Earlier this summer, we rode from Seattle to Vancouver on our annual S2V benefit ride. It’s a particularly fascinating ride for architects and the design-minded because it offers a direct experience of the built environment for 188 miles. The ride navigates through hundreds of neighborhoods and communities over a two-day period and you literally see, hear, smell, and feel everything from Seattle to Vancouver.

Up near the Canadian border, our route traveled through what appeared to be a perfectly normal neighborhood; that is, unless you had your design radar on. It was a newer neighborhood of faux-craftsman style homes, with their chunky columns and clumsy A-frame dormers marching down a white-picket-fence lined street. And while we could poke fun at the “architecture” all day long, these homes did one thing quite well: the front porches looked generous and comfortable. The deep shadows provided refuge from the noon day sun, there was plenty of room for chairs, and the raised floor level allowed nice sightlines to overlook the surrounding community. Overall, the porches of these homes looked pleasant and inviting (and not just because our arses were tired from being in the saddle for two days).

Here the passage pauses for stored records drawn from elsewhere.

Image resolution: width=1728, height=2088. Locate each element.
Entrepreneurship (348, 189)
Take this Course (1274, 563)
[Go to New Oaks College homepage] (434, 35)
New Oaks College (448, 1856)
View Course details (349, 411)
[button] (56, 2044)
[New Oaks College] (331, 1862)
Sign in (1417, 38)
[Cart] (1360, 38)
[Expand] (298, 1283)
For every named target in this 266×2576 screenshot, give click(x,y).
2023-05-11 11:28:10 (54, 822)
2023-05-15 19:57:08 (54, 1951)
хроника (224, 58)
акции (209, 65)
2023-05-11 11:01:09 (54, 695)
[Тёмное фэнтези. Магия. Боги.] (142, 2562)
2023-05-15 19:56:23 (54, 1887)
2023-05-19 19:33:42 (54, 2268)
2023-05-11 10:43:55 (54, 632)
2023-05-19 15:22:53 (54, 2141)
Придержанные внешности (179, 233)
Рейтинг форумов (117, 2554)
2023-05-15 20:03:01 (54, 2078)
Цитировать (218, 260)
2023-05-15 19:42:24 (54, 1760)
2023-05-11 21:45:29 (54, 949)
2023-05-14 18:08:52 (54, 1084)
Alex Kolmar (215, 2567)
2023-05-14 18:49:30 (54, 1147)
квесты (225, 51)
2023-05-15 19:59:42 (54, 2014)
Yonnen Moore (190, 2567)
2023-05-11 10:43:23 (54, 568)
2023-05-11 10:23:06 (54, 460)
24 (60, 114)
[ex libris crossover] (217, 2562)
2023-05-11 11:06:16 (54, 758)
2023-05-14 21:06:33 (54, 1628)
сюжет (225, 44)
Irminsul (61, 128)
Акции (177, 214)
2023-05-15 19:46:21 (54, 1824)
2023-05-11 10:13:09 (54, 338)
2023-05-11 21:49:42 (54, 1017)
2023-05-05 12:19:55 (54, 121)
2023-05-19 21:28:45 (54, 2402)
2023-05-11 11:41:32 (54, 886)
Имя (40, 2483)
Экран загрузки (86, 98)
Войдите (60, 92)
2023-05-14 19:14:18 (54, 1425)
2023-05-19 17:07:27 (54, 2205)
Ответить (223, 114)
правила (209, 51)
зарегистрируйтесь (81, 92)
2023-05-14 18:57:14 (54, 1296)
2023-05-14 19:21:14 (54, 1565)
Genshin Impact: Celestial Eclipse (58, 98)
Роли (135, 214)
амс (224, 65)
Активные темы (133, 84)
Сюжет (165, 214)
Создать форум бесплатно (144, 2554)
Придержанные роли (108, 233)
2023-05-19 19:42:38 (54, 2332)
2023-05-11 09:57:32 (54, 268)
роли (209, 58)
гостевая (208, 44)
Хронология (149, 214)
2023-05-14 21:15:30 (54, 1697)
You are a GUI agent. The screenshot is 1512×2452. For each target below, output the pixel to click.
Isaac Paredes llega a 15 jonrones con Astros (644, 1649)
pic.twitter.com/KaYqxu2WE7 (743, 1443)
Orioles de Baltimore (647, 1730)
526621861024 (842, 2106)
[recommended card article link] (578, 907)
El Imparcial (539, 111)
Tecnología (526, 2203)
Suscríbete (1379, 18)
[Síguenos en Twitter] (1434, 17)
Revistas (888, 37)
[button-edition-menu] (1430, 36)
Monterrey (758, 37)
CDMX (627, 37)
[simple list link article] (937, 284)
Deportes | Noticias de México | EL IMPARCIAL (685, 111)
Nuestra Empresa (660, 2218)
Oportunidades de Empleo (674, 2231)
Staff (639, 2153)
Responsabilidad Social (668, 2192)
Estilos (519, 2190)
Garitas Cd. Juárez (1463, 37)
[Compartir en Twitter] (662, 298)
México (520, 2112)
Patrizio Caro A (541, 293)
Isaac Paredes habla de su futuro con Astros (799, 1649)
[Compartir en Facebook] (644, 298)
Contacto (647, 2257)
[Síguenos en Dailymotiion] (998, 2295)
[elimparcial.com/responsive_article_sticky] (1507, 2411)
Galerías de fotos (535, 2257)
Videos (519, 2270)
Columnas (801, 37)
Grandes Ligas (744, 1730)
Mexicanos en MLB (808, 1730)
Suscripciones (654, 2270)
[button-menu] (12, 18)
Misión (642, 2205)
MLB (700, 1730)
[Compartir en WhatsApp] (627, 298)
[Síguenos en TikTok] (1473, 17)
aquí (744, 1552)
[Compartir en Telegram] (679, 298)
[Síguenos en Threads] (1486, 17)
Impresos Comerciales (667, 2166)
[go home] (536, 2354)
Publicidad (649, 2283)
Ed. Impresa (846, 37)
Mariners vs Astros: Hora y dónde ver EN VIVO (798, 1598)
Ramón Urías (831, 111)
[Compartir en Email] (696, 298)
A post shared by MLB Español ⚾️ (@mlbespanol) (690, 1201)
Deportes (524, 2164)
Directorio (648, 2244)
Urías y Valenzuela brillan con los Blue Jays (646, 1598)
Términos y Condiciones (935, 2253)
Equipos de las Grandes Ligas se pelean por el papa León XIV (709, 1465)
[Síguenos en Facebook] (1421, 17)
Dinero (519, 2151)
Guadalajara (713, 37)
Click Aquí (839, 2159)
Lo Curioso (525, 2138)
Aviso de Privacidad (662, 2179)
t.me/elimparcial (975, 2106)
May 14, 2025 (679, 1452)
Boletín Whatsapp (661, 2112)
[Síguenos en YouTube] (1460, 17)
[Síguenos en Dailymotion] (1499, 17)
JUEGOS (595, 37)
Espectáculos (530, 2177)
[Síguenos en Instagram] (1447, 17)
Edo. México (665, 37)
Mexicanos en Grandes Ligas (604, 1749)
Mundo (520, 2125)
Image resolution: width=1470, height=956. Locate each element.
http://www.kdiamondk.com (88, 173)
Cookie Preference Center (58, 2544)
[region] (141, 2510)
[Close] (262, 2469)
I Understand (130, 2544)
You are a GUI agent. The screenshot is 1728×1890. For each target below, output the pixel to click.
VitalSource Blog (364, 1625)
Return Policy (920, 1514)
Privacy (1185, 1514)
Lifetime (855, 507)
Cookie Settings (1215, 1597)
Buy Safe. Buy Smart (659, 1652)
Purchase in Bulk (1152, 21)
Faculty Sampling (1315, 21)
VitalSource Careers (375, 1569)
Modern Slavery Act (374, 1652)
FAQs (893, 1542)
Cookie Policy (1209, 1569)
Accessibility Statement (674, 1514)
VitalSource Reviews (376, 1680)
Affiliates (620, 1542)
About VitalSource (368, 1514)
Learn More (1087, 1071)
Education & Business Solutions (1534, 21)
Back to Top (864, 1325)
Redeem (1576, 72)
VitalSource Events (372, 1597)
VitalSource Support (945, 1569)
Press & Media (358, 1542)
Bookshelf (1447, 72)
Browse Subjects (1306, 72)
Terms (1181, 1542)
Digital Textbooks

However, despite the well composed porches, something was terribly wrong with this picture. It was an 80 degree Saturday afternoon in the Pacific Northwest (we don’t get many of those), and there was nothing but blue sky with chirping birds. It was the perfect afternoon. But out of hundreds of these homes, not a single person was enjoying their front porch. Nobody. Strange, right? As soon as you noticed all the vacant porches, you couldn’t stop noticing. And as architects who think about this kind of stuff all day, it’s hard not to draw conclusions. So here are ours:

The developers of these homes and neighborhoods are selling an illusion of a nostalgic America: one in which you return home from a day’s work, hang your fedora on the dark stained oak hat rack next to the front door, grab a glass of lemonade and sit with your family on the front porch and watch the sun go down. In short, these developers are selling Mayberry. And, as evidenced by our ride, this lifestyle no longer exists (if it ever did in the first place).

In our fantasy lives, many of us are enjoying that porch with family, friends and cold beverages. But in our real lives, most of us are too busy to straighten the chairs on the porch, let alone hang out and watch the afternoon go by. We’re too busy for the front porch lifestyle. Plus, who would you sit there with? Your spouse will be stuck in traffic until 6:45, and your kids are occupied with science club, soccer practice and video games. Catching up with friends is done through Facebook and your neighbor is an architect, or was it an accountant — whatever the case, it requires them to work every evening. And come to think of it, shouldn’t you be picking up the kids from soccer?

The front porch is just one convenient example of the discord between the lives we think we want to live and the actual lives we’re living. For better or for worse, architecture is uniquely positioned to take full advantage of that fantasy and exploit it.

Now, we’re not condemning front porches; we don’t have any issue with porches that serve a purpose. Nor are we criticizing life in the 21st Century; we’re happy to be active, engaged and digital. Our concern, rather, is the ridiculous gap between residential design based on people’s fantasy lives and how people actually live. Failing to recognize this gap is foolish and there is an army of schlock developers making a fortune off of people’s inability to reconcile the two opposing worlds.

As architects we spend a great deal of time (probably too much time) thinking about how the built-environment could look if we were simply designing for reality, if we just focused our design ability around life as it actually occurs. Designing for a fantasy world dumbs-down the environment around us and holds back progress. Fabricating communities around fantasies allows people to continue fooling themselves. They buy wicker chairs and ottomans that never get used, because with that new house and that new life, they’re finally going to relax on that front porch and enjoy lazy Saturday afternoons with friends and family. And with any luck, Don Knotts will stop by for some lemonade.